==== Extracted material ====

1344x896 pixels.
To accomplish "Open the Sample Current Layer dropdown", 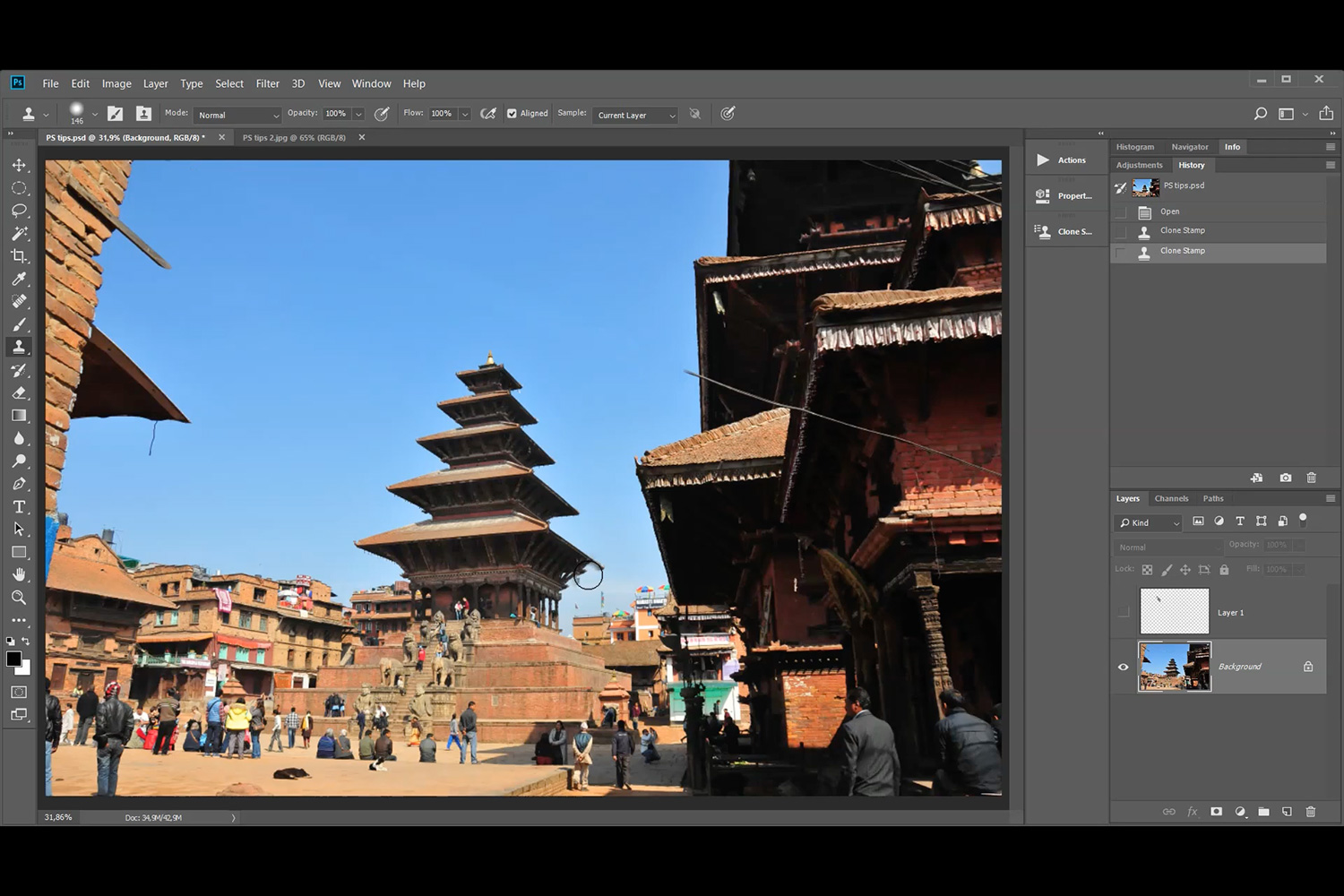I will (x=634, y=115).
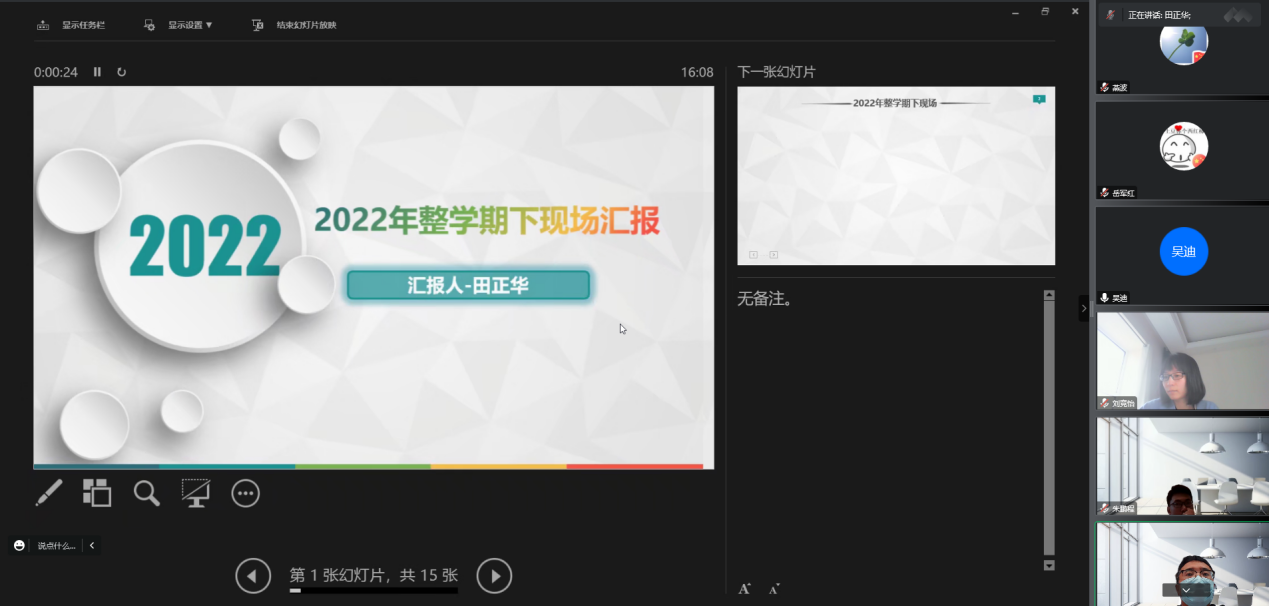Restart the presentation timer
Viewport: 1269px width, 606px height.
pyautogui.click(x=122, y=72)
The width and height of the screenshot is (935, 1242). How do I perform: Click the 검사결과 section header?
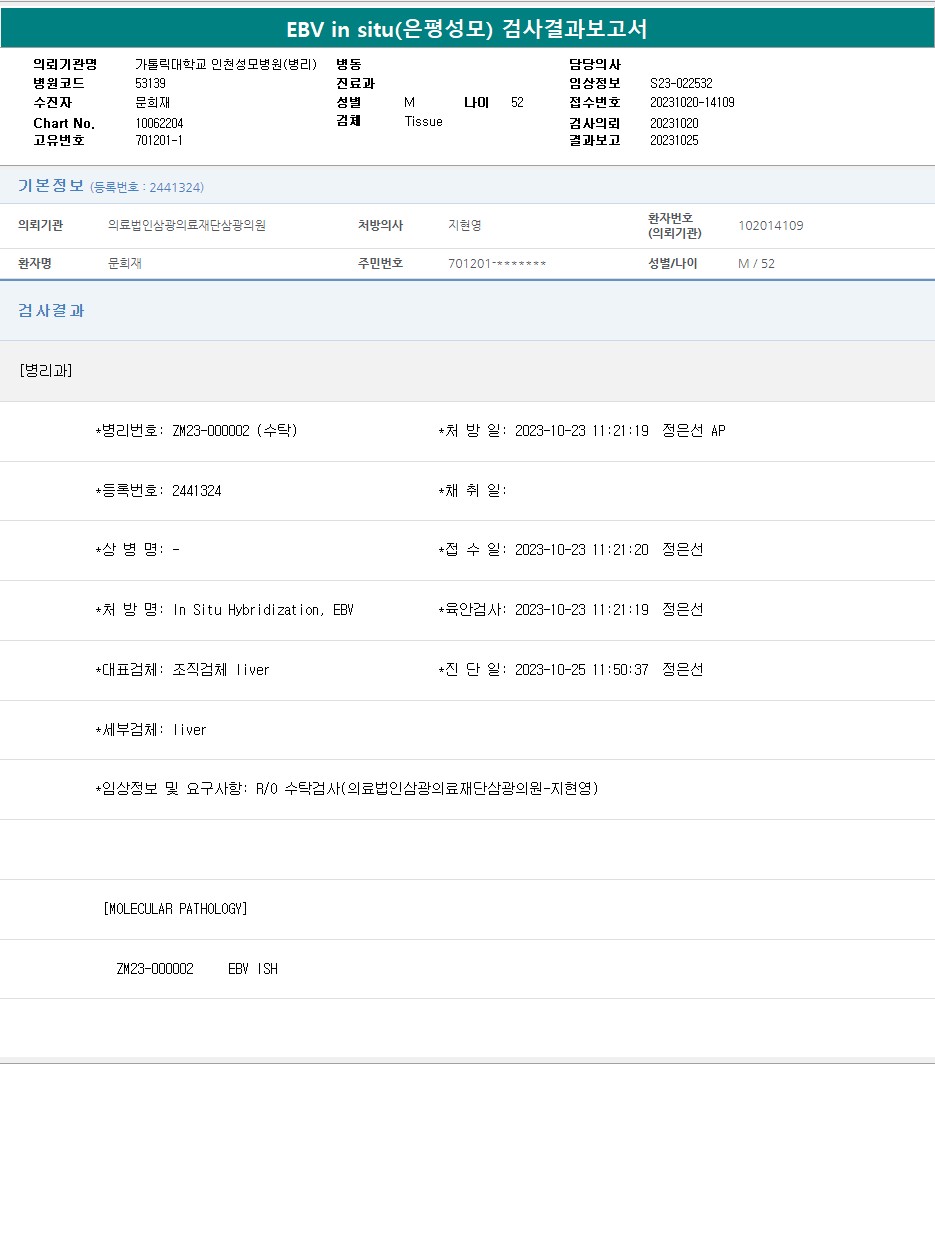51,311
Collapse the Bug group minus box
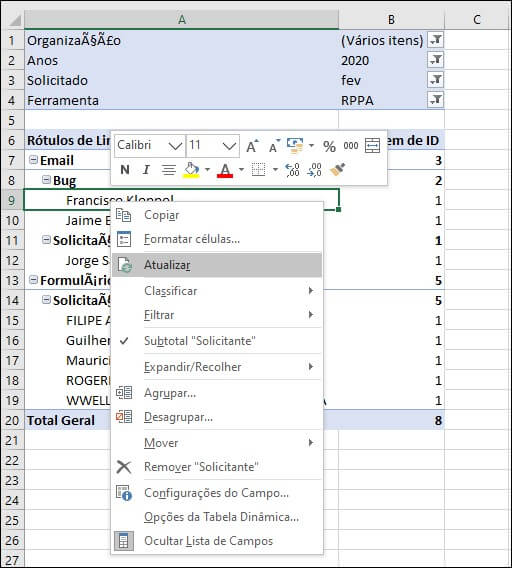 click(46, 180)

====

* How to complete this task *
Exactly repeat only the lines from the one with "The width and" to the closing line above, both included, and omit every picture.

* Solved problem *
The width and height of the screenshot is (935, 1242). How do I perform: Click the 검사결과 section header?
51,311
Collapse the Bug group minus box
 click(46, 180)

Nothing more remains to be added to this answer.